The records below hold a stretch from the line with "S'abonner (36, 2501)" through the line with "Mentions légales"; return exactly those lines, ends included, and nothing more.

[INPUT DATA]:
━━━━━━━━━━━━━━━━━━━━

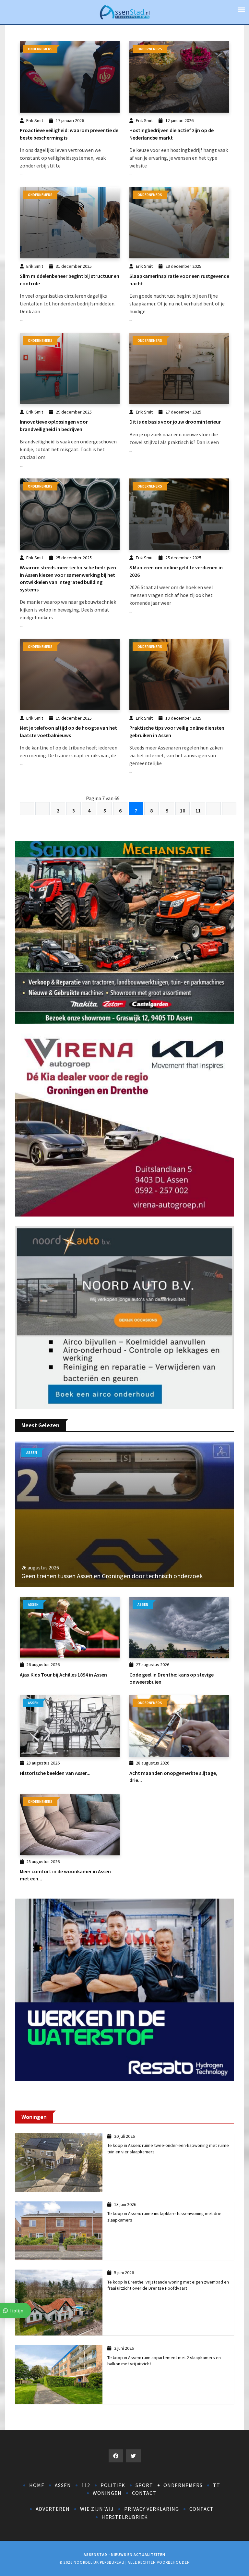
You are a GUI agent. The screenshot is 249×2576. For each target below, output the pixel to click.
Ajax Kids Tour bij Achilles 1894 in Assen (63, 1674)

━━━━━━━━━━━━━━━━━━━━

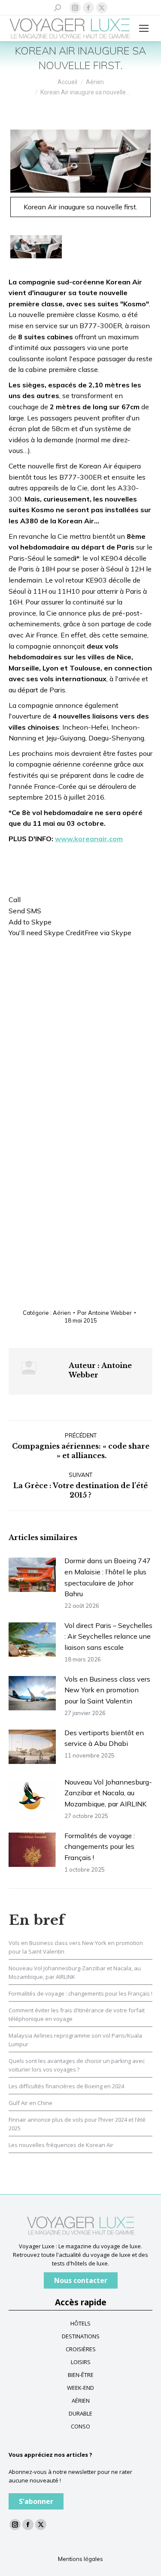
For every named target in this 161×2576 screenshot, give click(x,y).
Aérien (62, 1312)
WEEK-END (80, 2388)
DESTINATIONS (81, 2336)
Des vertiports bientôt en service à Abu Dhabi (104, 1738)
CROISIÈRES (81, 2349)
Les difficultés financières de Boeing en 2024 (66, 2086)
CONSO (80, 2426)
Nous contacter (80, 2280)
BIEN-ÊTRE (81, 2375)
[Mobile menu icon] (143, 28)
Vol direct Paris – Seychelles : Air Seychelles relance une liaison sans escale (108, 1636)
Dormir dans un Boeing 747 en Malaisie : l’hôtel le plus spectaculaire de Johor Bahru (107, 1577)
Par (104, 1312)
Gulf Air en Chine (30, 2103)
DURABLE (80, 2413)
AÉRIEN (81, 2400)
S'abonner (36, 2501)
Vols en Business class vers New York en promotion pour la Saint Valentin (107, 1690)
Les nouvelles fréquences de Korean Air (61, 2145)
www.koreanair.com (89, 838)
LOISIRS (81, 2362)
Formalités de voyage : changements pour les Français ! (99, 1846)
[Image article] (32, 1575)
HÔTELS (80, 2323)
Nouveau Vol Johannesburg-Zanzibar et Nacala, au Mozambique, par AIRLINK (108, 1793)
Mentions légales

━━━━━━━━━━━━━━━━━━━━

[EXERCISE RESULT]:
S'abonner (36, 2501)
Vols en Business class vers New York en promotion pour la Saint Valentin (107, 1690)
Les nouvelles fréquences de Korean Air (61, 2145)
www.koreanair.com (89, 838)
LOISIRS (81, 2362)
Formalités de voyage : changements pour les Français ! (99, 1846)
[Image article] (32, 1575)
HÔTELS (80, 2323)
Nouveau Vol Johannesburg-Zanzibar et Nacala, au Mozambique, par AIRLINK (108, 1793)
Mentions légales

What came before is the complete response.